Поражающие переклички бахтинской теории диалога с немецкой диалогической философией 10-20-х гг. (М. Бубер, Ф. Розенцвейг, Ф. Эбнер), в последнее время привлекающие внимание бахтинологов [285] , представляют собой в большей мере, по-видимому, феномен одновременного независимого развития идей, и судить о воздействии западной философии этого направления на становление принципов ПТД пока затруднительно, хотя есть свидетельство о знакомстве с сочинениями Бубера в кругу М.М.Б. («М. Buber талантлив» — фраза из письма Л. В. Пумпянского М. И. Кагану от 23 марта 1923 [286] ), а также данные об известности книги Розенцвейга «Звезда искупления» в философских кругах Петербурга [287] .

(Записи о поиске слов и элементов)
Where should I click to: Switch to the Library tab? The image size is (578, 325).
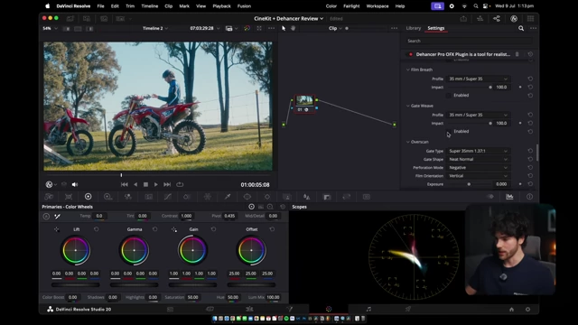[414, 28]
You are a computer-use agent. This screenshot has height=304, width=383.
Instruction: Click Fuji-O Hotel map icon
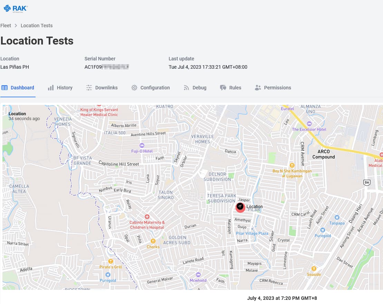click(x=142, y=145)
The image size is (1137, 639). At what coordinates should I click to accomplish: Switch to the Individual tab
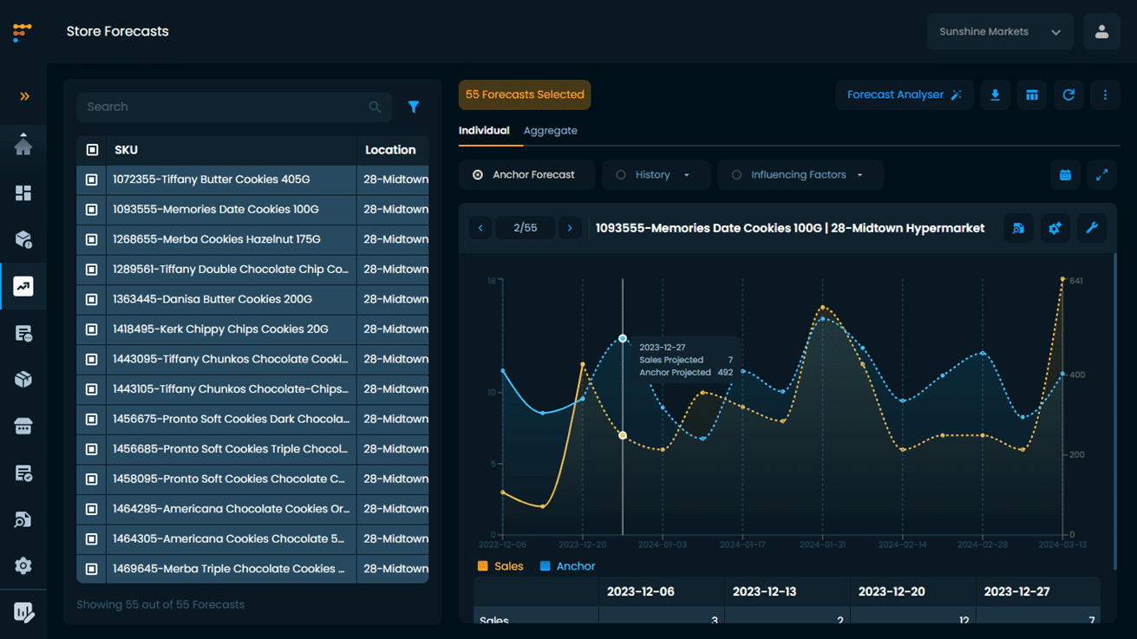click(484, 131)
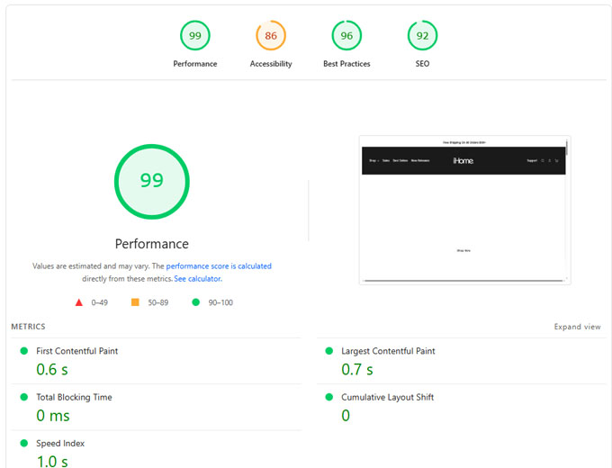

- **Условие задания**:
Перепишите отрывок о бахтинской теории диалога, начиная с «Поражающие переклички бахтинской» и вплоть до «Петербурга [287] .», переименовав «Петербурга» в «Москвы». Эти записи для работы не понадобятся.

- **Правильный ответ**:
Поражающие переклички бахтинской теории диалога с немецкой диалогической философией 10-20-х гг. (М. Бубер, Ф. Розенцвейг, Ф. Эбнер), в последнее время привлекающие внимание бахтинологов [285] , представляют собой в большей мере, по-видимому, феномен одновременного независимого развития идей, и судить о воздействии западной философии этого направления на становление принципов ПТД пока затруднительно, хотя есть свидетельство о знакомстве с сочинениями Бубера в кругу М.М.Б. («М. Buber талантлив» — фраза из письма Л. В. Пумпянского М. И. Кагану от 23 марта 1923 [286] ), а также данные об известности книги Розенцвейга «Звезда искупления» в философских кругах Москвы [287] .